The benefits of dehydrated raw foods are well known. Many health food stores make use of freeze-dried fruit and veggie powders, reconstituting them in to smoothies. Dehydration techniques have come a long way in recent years. Old technologies left as much as 30% moisture in the dehydrated products and didn't store as well. With modern technology, moisture levels have been reduced to 2% or 3% increasing storage life by several years. Additionally, with less water retention, this means that today's dried produce are less pliable and break with a satisfyingly “snap” when bent.
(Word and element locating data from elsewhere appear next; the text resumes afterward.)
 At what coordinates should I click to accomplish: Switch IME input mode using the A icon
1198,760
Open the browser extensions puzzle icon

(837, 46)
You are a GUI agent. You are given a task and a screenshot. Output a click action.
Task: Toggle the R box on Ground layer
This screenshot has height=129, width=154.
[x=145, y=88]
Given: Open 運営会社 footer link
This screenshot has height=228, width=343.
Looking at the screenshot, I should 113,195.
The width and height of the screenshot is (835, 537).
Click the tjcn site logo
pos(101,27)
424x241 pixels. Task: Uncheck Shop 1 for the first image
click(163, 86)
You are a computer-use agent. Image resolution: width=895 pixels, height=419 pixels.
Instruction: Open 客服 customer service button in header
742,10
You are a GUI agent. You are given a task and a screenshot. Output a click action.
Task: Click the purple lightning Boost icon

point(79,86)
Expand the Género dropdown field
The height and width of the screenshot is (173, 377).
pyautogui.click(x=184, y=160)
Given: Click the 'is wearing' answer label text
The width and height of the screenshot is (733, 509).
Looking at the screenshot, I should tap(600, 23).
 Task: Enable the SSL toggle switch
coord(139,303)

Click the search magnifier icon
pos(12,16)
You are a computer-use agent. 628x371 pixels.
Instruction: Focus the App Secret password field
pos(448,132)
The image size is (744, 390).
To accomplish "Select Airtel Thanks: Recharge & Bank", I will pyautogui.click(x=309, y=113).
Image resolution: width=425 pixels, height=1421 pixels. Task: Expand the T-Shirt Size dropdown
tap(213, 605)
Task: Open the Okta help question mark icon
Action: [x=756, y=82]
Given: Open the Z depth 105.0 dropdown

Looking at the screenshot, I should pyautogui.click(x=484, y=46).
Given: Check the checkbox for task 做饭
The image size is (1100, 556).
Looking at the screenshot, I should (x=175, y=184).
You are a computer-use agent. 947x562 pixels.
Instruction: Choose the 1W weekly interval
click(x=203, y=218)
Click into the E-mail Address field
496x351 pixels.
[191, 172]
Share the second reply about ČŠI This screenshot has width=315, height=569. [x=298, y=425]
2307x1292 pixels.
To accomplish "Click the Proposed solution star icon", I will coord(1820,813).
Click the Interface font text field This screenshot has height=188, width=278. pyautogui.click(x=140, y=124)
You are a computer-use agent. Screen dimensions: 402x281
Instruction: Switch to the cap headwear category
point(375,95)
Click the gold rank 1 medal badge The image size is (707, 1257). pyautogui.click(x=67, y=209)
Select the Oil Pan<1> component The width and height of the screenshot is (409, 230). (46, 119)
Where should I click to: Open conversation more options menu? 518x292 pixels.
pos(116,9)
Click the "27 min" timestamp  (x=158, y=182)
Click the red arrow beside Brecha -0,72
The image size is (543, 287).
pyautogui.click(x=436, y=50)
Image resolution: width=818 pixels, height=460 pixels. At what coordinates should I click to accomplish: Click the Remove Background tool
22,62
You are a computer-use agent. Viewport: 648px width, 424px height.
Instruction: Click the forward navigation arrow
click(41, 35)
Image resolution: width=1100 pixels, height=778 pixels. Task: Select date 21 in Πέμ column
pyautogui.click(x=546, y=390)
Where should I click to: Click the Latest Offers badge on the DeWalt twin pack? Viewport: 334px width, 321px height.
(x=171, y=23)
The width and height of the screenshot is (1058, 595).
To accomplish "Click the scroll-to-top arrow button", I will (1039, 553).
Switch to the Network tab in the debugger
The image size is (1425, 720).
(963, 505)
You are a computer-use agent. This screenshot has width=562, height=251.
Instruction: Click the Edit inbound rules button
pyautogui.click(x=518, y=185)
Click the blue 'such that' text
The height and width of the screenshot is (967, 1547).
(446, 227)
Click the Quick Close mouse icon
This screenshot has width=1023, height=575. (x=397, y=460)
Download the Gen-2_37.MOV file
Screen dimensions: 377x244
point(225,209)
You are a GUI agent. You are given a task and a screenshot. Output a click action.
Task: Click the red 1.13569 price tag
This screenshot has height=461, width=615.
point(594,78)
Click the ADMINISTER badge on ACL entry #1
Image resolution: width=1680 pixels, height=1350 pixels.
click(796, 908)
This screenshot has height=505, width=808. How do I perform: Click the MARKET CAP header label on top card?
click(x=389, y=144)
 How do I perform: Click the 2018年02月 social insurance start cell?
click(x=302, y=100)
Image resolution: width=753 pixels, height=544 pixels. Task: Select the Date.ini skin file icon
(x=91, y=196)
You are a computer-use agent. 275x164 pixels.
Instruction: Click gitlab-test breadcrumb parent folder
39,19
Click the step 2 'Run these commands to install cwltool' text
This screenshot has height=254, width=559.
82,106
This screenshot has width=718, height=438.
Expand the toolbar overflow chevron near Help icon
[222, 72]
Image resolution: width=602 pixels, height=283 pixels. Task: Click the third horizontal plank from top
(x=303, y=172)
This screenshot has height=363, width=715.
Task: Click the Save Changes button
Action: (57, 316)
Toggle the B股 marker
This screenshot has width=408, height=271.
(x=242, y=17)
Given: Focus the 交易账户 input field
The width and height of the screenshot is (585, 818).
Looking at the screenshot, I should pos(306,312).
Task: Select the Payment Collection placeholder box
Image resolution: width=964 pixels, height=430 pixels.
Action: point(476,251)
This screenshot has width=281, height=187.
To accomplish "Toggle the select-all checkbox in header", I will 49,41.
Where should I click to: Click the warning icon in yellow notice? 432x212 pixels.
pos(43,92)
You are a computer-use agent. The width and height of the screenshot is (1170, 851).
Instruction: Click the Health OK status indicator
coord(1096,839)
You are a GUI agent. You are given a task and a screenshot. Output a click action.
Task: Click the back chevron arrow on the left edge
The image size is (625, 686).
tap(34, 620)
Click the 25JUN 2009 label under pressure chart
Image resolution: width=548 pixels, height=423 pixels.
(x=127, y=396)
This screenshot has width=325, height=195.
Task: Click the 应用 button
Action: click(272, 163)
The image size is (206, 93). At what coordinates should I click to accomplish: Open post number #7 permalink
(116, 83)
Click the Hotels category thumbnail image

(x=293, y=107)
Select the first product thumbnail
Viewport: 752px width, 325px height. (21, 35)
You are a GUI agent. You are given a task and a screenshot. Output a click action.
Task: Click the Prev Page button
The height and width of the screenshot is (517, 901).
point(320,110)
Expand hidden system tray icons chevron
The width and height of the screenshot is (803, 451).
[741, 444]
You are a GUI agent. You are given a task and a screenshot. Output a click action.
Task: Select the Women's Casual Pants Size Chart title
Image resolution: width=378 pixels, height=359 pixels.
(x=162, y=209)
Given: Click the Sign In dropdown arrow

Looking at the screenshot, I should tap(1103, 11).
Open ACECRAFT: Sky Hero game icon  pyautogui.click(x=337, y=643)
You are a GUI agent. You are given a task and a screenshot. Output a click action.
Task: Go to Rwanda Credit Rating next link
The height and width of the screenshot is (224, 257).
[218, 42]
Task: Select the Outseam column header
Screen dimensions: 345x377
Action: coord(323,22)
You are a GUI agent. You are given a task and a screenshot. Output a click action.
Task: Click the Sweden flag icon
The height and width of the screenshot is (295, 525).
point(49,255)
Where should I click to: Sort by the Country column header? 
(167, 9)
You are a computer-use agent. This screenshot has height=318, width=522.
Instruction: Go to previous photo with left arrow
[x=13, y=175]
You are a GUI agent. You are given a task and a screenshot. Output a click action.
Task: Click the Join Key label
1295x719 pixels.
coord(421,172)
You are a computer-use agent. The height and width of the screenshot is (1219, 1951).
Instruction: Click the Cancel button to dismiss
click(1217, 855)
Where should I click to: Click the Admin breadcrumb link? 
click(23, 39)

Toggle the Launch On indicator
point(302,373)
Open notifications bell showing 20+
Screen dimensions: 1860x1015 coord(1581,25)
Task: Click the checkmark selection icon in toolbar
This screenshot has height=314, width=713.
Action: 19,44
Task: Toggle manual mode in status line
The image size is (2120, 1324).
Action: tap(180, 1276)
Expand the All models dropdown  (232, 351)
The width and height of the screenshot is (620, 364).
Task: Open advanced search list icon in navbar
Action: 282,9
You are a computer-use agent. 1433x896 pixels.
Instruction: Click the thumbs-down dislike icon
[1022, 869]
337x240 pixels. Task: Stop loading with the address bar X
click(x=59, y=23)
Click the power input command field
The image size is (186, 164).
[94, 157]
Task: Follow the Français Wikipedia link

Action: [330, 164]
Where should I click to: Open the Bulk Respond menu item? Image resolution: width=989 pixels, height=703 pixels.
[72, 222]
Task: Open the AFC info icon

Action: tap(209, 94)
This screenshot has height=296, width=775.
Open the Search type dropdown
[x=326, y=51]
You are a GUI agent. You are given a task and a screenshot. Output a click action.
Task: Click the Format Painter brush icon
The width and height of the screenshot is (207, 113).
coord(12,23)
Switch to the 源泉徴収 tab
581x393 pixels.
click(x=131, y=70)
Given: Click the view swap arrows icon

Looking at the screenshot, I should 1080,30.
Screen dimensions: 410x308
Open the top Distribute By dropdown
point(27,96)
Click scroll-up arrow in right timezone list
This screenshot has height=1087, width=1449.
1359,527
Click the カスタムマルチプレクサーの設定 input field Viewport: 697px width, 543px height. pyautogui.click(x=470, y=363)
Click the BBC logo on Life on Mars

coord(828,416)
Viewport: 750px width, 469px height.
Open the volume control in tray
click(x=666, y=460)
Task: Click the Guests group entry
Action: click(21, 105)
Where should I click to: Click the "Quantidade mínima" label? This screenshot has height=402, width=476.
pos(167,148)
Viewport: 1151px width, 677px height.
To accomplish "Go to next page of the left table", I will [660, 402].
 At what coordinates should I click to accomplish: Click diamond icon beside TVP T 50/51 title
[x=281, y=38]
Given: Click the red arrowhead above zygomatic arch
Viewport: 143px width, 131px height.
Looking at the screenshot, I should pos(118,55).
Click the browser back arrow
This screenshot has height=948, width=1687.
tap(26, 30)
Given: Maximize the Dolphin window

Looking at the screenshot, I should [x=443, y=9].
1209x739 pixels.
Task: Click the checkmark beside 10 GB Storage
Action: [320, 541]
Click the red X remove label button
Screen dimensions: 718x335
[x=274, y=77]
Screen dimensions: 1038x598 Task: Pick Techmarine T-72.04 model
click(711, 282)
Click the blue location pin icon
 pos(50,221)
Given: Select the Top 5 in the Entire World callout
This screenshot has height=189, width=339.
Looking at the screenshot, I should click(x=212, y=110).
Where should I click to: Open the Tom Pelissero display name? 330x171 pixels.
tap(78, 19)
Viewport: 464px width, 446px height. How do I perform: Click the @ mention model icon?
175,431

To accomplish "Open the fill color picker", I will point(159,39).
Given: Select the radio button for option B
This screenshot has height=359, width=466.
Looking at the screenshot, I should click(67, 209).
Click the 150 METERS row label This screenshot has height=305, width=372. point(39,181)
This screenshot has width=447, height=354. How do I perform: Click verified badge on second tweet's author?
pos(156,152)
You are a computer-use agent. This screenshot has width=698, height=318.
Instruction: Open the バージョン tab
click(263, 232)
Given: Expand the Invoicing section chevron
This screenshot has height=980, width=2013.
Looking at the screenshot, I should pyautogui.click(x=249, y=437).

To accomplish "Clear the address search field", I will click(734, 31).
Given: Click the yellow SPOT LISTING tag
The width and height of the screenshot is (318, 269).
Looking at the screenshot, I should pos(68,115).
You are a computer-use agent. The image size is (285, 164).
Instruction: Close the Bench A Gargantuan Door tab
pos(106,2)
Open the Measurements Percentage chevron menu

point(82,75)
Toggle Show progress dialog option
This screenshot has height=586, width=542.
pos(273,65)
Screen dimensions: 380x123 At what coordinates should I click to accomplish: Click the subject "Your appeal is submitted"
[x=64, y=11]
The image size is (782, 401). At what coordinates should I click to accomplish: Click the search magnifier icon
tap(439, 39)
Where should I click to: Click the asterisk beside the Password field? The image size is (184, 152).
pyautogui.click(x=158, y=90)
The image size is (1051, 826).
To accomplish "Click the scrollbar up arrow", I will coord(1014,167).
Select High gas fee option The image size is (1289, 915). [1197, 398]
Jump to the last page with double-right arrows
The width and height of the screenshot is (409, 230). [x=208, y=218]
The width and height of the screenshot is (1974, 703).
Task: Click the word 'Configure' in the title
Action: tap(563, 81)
It is important to use a dehydrator that dries food at a suitable temperature. A temperature of around 108° is suitable for the first 12-18 hours. Temperatures that are too low can cause the food to spoil; however, if the temperature is too high then the enzymes and nutrients are lost.

On Drying Vegetables:

Peel fruits and vegetables including bananas, eggplants, melons, winter squash, and other foods. Slicing allows the dry air to circulate and dry the surface area. The vegetables should be cut into small slices ranging from 1/8 inch to ½ inch. If the food is particularly high in water content, the slices should be slightly larger as once the water is removed the pieces will retain a useful size.
Blanch vegetables before drying to stop enzyme action and enhance destruction of microorganisms. Pre-treating vegetables by blanching them in water or a citric acid solution enhances the destruction of potentially harmful bacteria during drying, including E. Coli, Salmonella, and Listeria Monocytogenes.
Once dried, vegetables stored in tightly closed freezer containers, canning jars or moisture-proof plastic freezer bags will hold their nutritional value for six to 12 months if stored in a dark area that stays cool and dry.

For more ways of pre treating your dried fruit, search dipping, blanching, or Candying! These are all techniques on how to increase the taste and quality of your dried fruit.